= Work to be completed =
Here is the task for the records below: repeat exactly the lines from the one with "Where should I click to: Open" to the one with "Given: Go to first page using paging arrow", both included, and nothing else.

### Data in this exercise

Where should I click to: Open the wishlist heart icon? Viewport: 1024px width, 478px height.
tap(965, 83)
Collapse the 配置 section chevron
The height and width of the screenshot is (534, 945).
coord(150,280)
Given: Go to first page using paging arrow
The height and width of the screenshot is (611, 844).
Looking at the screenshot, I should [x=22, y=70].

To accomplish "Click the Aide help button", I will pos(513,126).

######
### Data in this exercise

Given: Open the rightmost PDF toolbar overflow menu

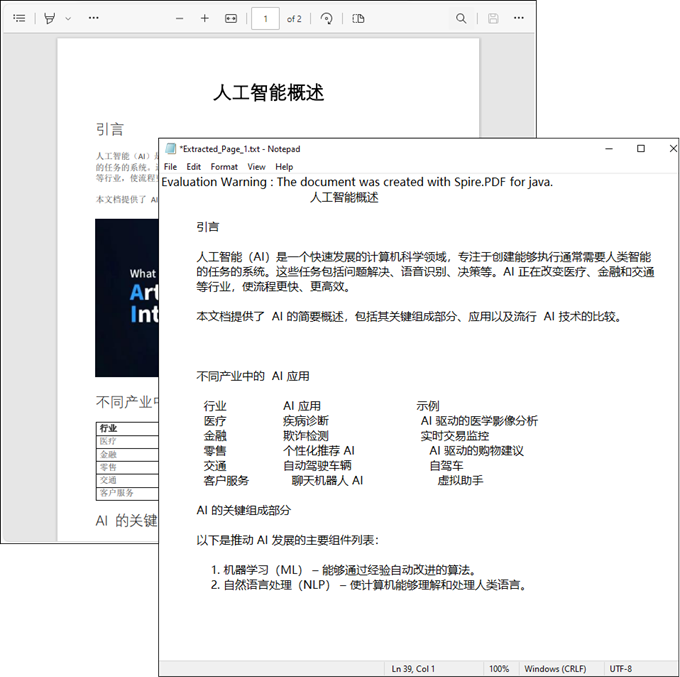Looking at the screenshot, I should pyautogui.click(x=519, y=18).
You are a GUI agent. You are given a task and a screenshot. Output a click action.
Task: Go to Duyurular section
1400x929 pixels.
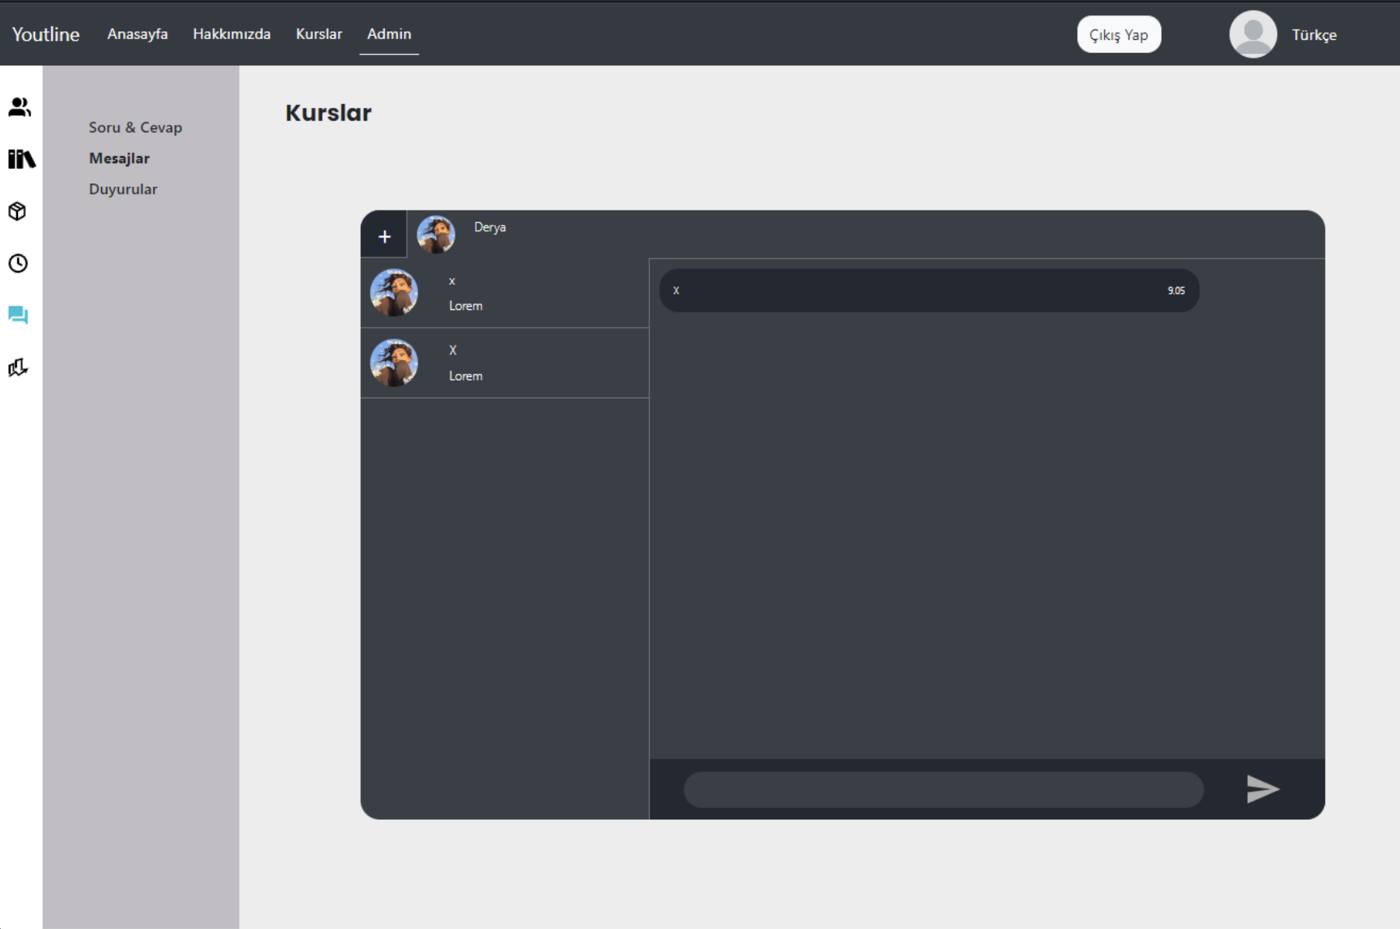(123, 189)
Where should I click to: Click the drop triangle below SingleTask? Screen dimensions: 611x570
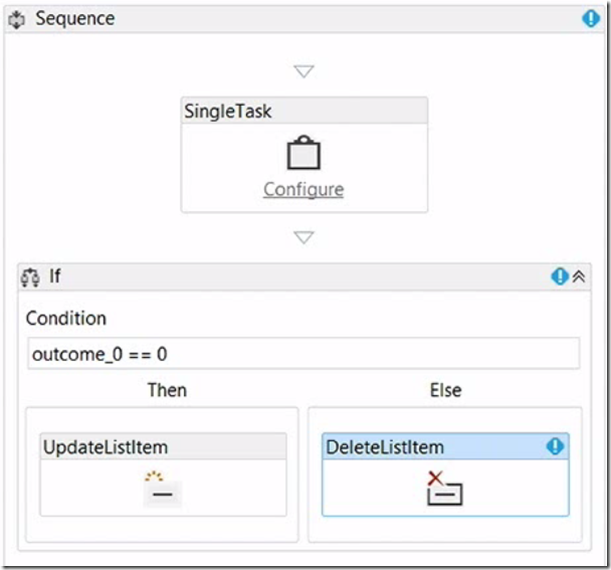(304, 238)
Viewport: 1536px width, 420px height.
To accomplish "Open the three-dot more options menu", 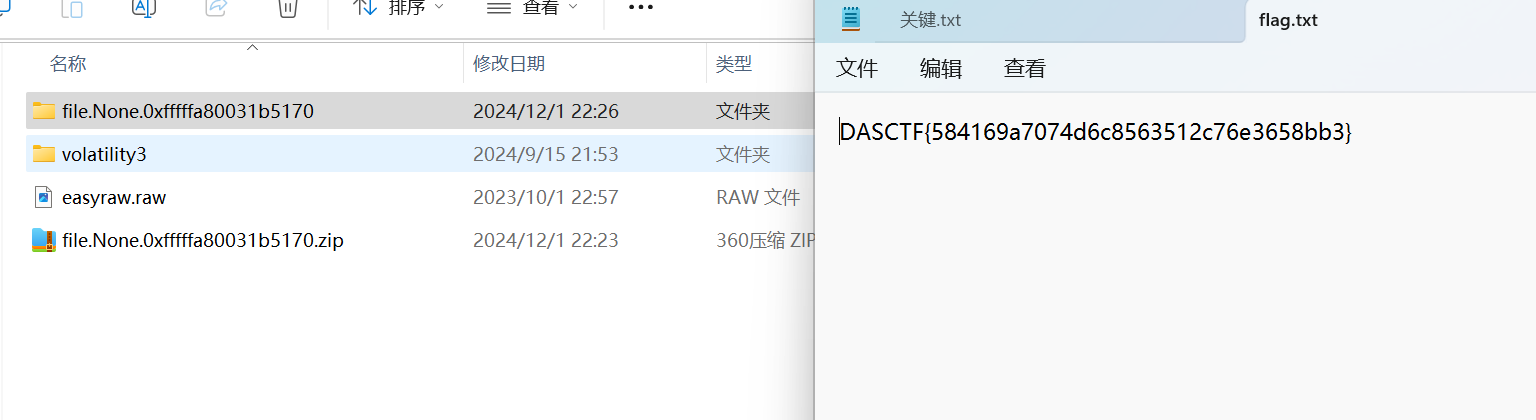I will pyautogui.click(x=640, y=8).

######
### Data in this exercise

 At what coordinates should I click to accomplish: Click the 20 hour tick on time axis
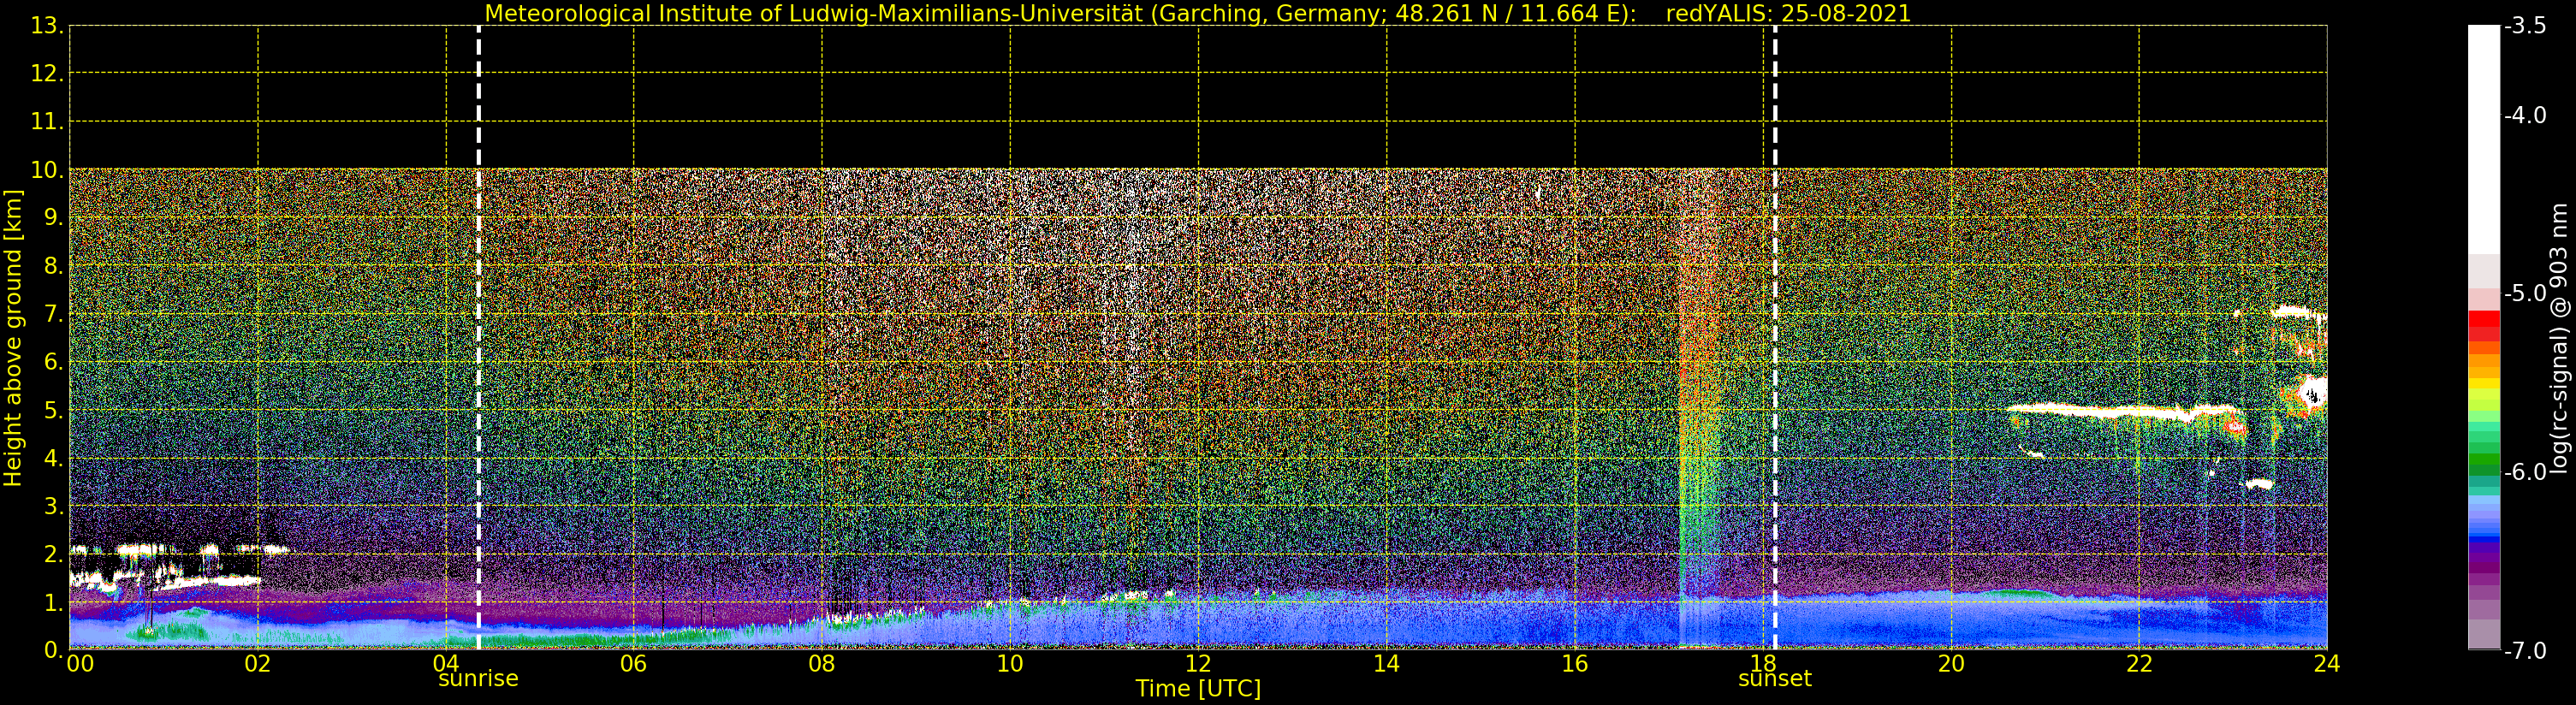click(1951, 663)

######

= Answer to this task =
Where should I click to: Open the wishlist heart icon? Viewport: 1024px width, 478px height.
tap(965, 83)
Collapse the 配置 section chevron
The height and width of the screenshot is (534, 945).
coord(150,280)
Given: Go to first page using paging arrow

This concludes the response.